Improve your credit history
The bankruptcy notation will be evident on your credit report for a total of ten years, and will impact such options as rental and employment opportunities, insurance qualification, and loan eligibility. However, though time may not heal every wound, it does mend credit report damage. Your credit score will take a major hit immediately after the discharge, but the older the notation becomes, the less impact it will have on your score.

If you filed because of a crisis situation (such as a medical issue or unavoidable long-term unemployment), do attach a 100-word statement to your credit file. It is your right under the Fair Credit Reporting Act to offer an explanation of what happened. Once you add it, anyone who pulls a copy of your report will be able to read why you filed. It won’t change your credit score, but it could influence a future employer or landlord to be sympathetic to your situation. Be brief and specific – the bureaus may edit your statement if it’s too long.

Reestablish credit
It may seem illogical, but obtaining and using credit soon after the discharge is the swiftest way to repair past damage. The key is to use credit wisely: pay on time, every time, and avoid carrying a balance. As the bankruptcy notation ages and becomes less significant, you’ll be building a positive credit history.

When applying for credit after bankruptcy, don’t just accept any random offer in the mail, since it may not be the greatest deal that you are eligible for.
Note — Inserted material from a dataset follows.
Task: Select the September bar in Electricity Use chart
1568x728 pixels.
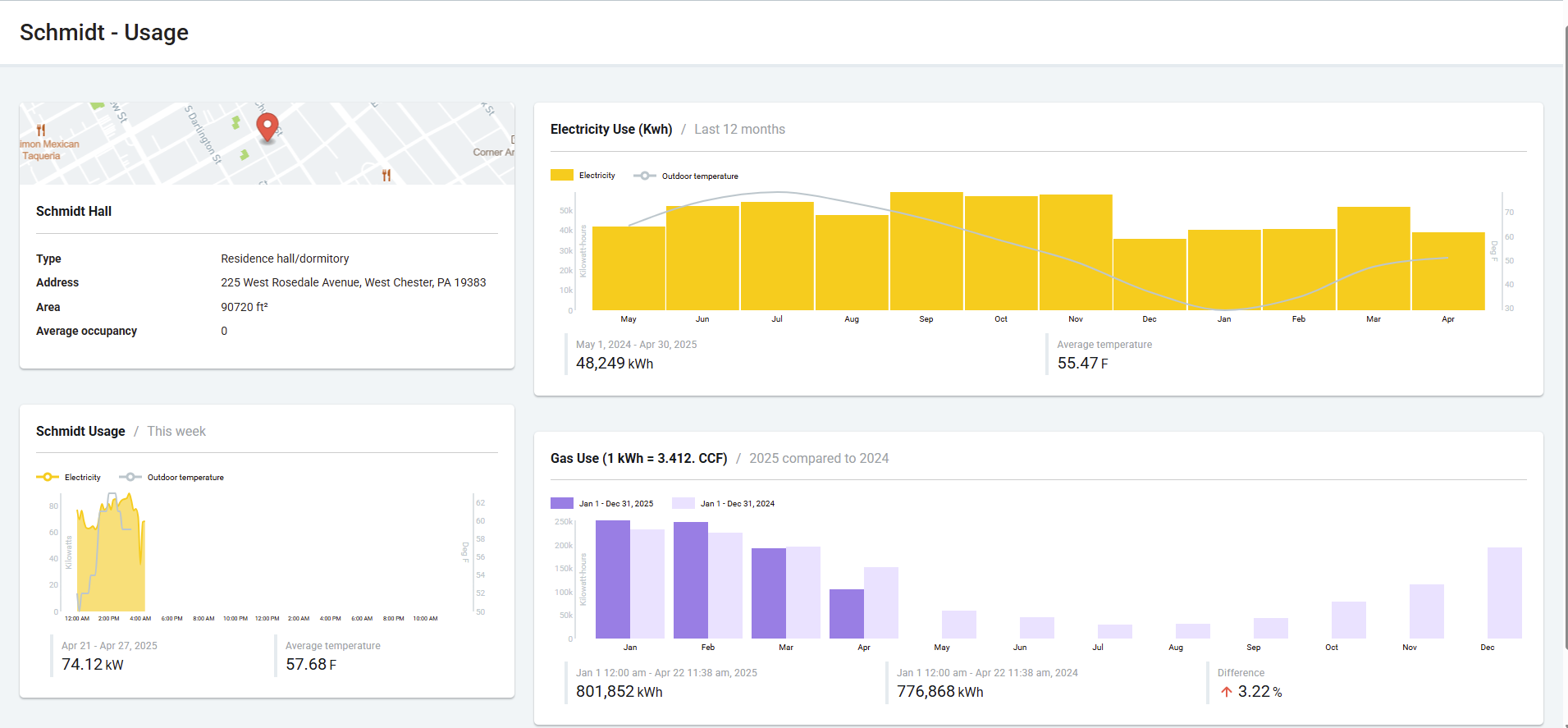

Become an active consumer and look for a credit card with the very best terms: the lowest interest rate you can get (though if you don’t carry a balance, the interest rate you would be charged on revolving debt shouldn’t matter) and no or low annual fees. Also, seek a long grace period so you have as many days as possible to pay your balance before interest is added to your purchases.

Develop a fresh budget
Now that you no longer have the debt that you had before the bankruptcy, create a budget based on your new financial situation. A well-constructed budget will allow you to not only plan for emergencies and goals, but will help you avoid using credit cards to pay for periodic expenses (such as car repairs, school tuition, and property insurance), as well as keep your daily spending on track.
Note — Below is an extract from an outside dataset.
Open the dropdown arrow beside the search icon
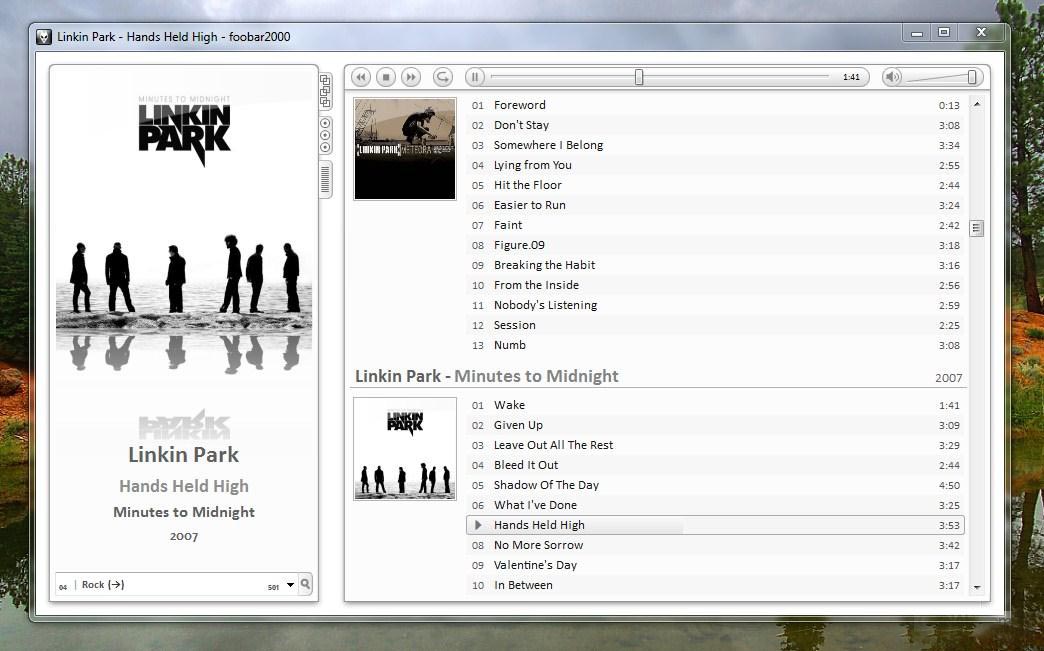 (290, 585)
To develop a budget, list all of your expenses in detail, and then subtract the total from your income. If you are spending more than you make, it is critical that you take immediate action to reverse it. Either cut out or down on unnecessary expenses, or find ways to increase your income. If you don’t take make adjustments, you are likely to find yourself in debt again – but with fewer options to get out of it.

Live a debt-free lifestyle
Remaining in the black is extremely important right now. Bankruptcy relief won't be an option for eight years since your last filing. If you run up balances that you can’t pay in the meantime, you could be sued for nonpayment and subject to aggressive collection activity, including wage garnishments and property liens.

Make a commitment to yourself: if you can’t afford to pay for what you want, rather than pull out the plastic, either save for it or forget about it. Your long-term security depends on your ability to live within your means.

Make savings a priority
As you know, financial emergencies do happen. If you don’t have anything saved you could be tempted to rely on expensive forms of credit to get you through the crisis – and end up in debt again. Therefore, it is a good idea to use the money that had been going toward past debt to instead go toward building savings.

To save effectively, have a set amount automatically deducted from your paycheck or checking account and deposited into a savings account. After you have built up three to six months’ worth of essential expenses, begin to set aside money for other goals. Soon you can invest what you’ve saved – so your money can work hard for you rather than just the other way around.

Seek support
Unfortunately, some people who filed may have been able to avoid bankruptcy if they sought help early. Who do you trust, though, when you are going through financial troubles? Scams do exist, so be cautious when seeking an organization to assist you with money management and credit issues.

BALANCE is a financial education and counseling service committed to helping individuals and families take control of their finances and reach their goals. Our professional, objective counselors will be able to help you set up a workable budget, review your rights and responsibilities as it pertains to debt, and provide you with personal finance education.

Make the most of your “fresh start.” This is your opportunity to make some powerful and positive changes to the way you deal with money. With the right tools and decisions, you can rebound from bankruptcy efficiently, and create a safe and stable financial future.